━━━━━ Tekstfragment ━━━━━
4 ONDER DEZE OMSTANDIGHEDEN HEEFT DE NATIONALE RECHTER HET NOODZAKELIJK GEACHT , HET HOF DE NAVOLGENDE PREJUDICIELE VRAGEN VOOR TE LEGGEN :

' ' 1 ) MOETEN DE ARTIKELEN 3,SUB F , EN 5 , TWEEDE ALINEA , EEG-VERDRAG - WAARVAN HET EERSTE VOORZIET IN ' ' DE INVOERING VAN EEN REGIME WAARDOOR WORDT GEWAARBORGD DAT DE MEDEDINGING BINNEN DE GEMEENSCHAPPELIJKE MARKT NIET WORDT VERVALST ' ' , EN HET TWEEDE BEPAALT DAT DE LID-STATEN ' ' ZICH ONTHOUDEN VAN ALLE MAATREGELEN WELKE DE VERWEZENLIJKING VAN DE DOELSTELLINGEN VAN DIT VERDRAG IN GEVAAR KUNNEN BRENGEN ' ' - IN DIE ZIN WORDEN UITGELEGD , DAT ZIJ IN DE WEG STAAN AAN DE TOEPASSING VAN DE WETTELIJKE OF BESTUURSRECHTELIJKE REGELING VAN EEN LID-STAAT , WAARBIJ MINIMUMPRIJZEN OF , JUISTER , MAXIMUMKORTINGEN ZIJN VASTGESTELD ?
━━━━━
(Opdracht A) Neem het tekstfragment van "4 ONDER DEZE" tot "ZIJN VASTGESTELD ?" opnieuw over en vervang daarin "NATIONALE RECHTER" door "VERWIJZENDE RECHTER".
━━━━━ Rijen ━━━━━
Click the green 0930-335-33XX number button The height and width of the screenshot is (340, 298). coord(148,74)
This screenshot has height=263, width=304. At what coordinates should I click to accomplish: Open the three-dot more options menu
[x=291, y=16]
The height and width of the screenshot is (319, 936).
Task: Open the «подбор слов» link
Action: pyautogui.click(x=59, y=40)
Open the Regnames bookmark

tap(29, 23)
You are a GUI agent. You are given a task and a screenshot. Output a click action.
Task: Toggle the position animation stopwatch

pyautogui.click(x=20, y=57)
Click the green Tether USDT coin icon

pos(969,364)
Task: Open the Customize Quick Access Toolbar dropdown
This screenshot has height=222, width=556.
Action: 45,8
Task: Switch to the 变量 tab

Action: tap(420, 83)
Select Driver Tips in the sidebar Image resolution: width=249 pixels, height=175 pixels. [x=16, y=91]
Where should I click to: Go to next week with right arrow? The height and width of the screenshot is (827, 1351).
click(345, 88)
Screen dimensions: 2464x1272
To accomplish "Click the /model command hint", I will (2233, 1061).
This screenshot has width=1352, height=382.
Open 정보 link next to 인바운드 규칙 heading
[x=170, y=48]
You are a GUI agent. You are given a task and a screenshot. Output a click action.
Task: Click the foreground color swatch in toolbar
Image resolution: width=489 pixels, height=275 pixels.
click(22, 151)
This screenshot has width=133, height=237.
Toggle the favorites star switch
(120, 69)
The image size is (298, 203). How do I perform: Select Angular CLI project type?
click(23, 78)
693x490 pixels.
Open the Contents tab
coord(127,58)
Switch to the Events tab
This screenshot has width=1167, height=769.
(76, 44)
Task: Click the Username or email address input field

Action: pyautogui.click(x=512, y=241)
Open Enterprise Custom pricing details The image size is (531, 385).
━━━━━
(Opdracht B) Zoek in de rijen hierboven alle regels waarin de string "accomplish" staat, en schrijf die regels over.

(Antwoord A)
4 ONDER DEZE OMSTANDIGHEDEN HEEFT DE VERWIJZENDE RECHTER HET NOODZAKELIJK GEACHT , HET HOF DE NAVOLGENDE PREJUDICIELE VRAGEN VOOR TE LEGGEN :

' ' 1 ) MOETEN DE ARTIKELEN 3,SUB F , EN 5 , TWEEDE ALINEA , EEG-VERDRAG - WAARVAN HET EERSTE VOORZIET IN ' ' DE INVOERING VAN EEN REGIME WAARDOOR WORDT GEWAARBORGD DAT DE MEDEDINGING BINNEN DE GEMEENSCHAPPELIJKE MARKT NIET WORDT VERVALST ' ' , EN HET TWEEDE BEPAALT DAT DE LID-STATEN ' ' ZICH ONTHOUDEN VAN ALLE MAATREGELEN WELKE DE VERWEZENLIJKING VAN DE DOELSTELLINGEN VAN DIT VERDRAG IN GEVAAR KUNNEN BRENGEN ' ' - IN DIE ZIN WORDEN UITGELEGD , DAT ZIJ IN DE WEG STAAN AAN DE TOEPASSING VAN DE WETTELIJKE OF BESTUURSRECHTELIJKE REGELING VAN EEN LID-STAAT , WAARBIJ MINIMUMPRIJZEN OF , JUISTER , MAXIMUMKORTINGEN ZIJN VASTGESTELD ?

(Antwoord B)
This screenshot has height=263, width=304. At what coordinates should I click to accomplish: Open the three-dot more options menu
To accomplish "Click the /model command hint", I will (2233, 1061).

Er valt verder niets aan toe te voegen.